Anselm refused to be drawn into debate. “I’ll grant you, God does not make mistakes. He made men to be
men and women to be women, and never intended them to pair off with their own kind.”
He paused and looked at Bartholomew. “Let me ask you something. Does God love Koli?”
“Of course.”
“Was that God’s love you expressed to him Friday afternoon?”
Bartholomew did not answer.
“Well?”
Silence.
“I’m disappointed in you, Bartholomew. I’d assumed you understood what was going on here. God has been repatterning Koli’s
responses into something more appropriate for monastic life. We cannot live together, as we’ve been called to, unless we are
chaste. You know that. We must embrace chastity in every aspect of our thought-life, as well as our behavior.”
He sighed and shook his head. “Koli was coming into that. But your rejection of him last Friday has set that process back
months
. In fact—we may have lost him.”
Bartholomew jumped to his feet. “I tell you, Anselm, I couldn’t help it!”
“No!” Anselm glared up at him. “Let
me
tell
you!
If God had been in your heart to the degree He should have been, you would not have reacted that way. Now—
sit
—
back
—
down
, Brother Bartholomew! I am
not
finished with you!”
Bartholomew’s jaw tightened. “Well, I’m finished with—” he stopped, in the certain knowledge that if he said one more word,
he might well be finished with far more than this conversation.
He sat back down, glowering at his spiritual authority.
Almost hoping that he would give him an excuse to say—what could never be unsaid.
Neither man spoke.
Then Anselm asked quietly, “How long has it been since you’ve written anything in your spiritual journal?”
“Oh, for God’s sake, Anselm!

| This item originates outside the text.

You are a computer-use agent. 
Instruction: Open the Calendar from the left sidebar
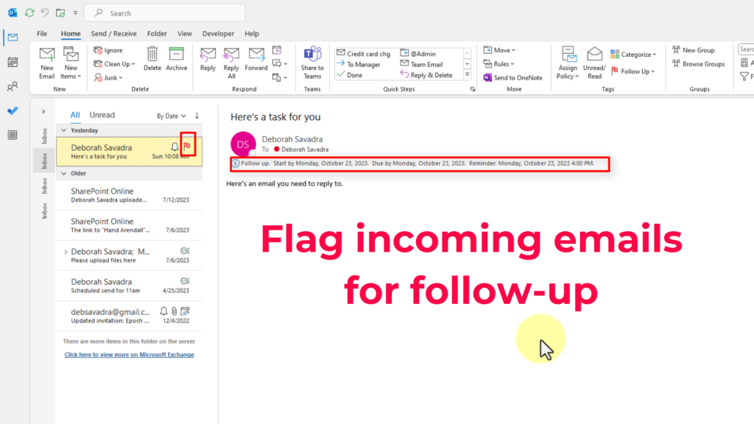pyautogui.click(x=12, y=62)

You know what our life is like! We’re on the go from the moment we wake up! Matins, Lauds, Mass,
Terce, Sext, None, Vespers, Compline, Vigils—and in between we’re expected to put in a full day’s work! Plus, I’ve got all
the grounds to look after, and the Brothers’ exercise program to run, and Illumination and Calligraphy to teach, and I’m responsible
for Koli—or I was.”
Outside the window there was a flash of red. A cardinal had arrived at the bird feeder. A slow smile came to Anselm, who nodded
to the visitor in red vestments. “Whenever one of those comes, I take it as a sign of God’s presence. I believe He is here
now—no matter how unpleasant this might be for you.”
Bartholomew said nothing. He was not about to admit that that was exactly the way he felt about cardinals, too.
“In addition to all the other responsibilities you mentioned,” Anselm observed, still smiling, “we’re also expected to be
good stewards of our personal spiritual growth. Now, how long has it been since your last entry?”
When the younger monk didn’t answer, the Senior Brother sighed. “That’s what I thought.”
They both watched the cardinal. Then Anselm asked, “What are the watchwords of Benedictine spirituality?”
No response.
The Senior Brother answered for him. “Hospitality. Striving for excellence in all things, to the glory of God. Internal awareness.
Balance.” He paused. “We’re not
called to be contemplatives,” and then added wistfully, “though many’s the time I’ve wished we were.”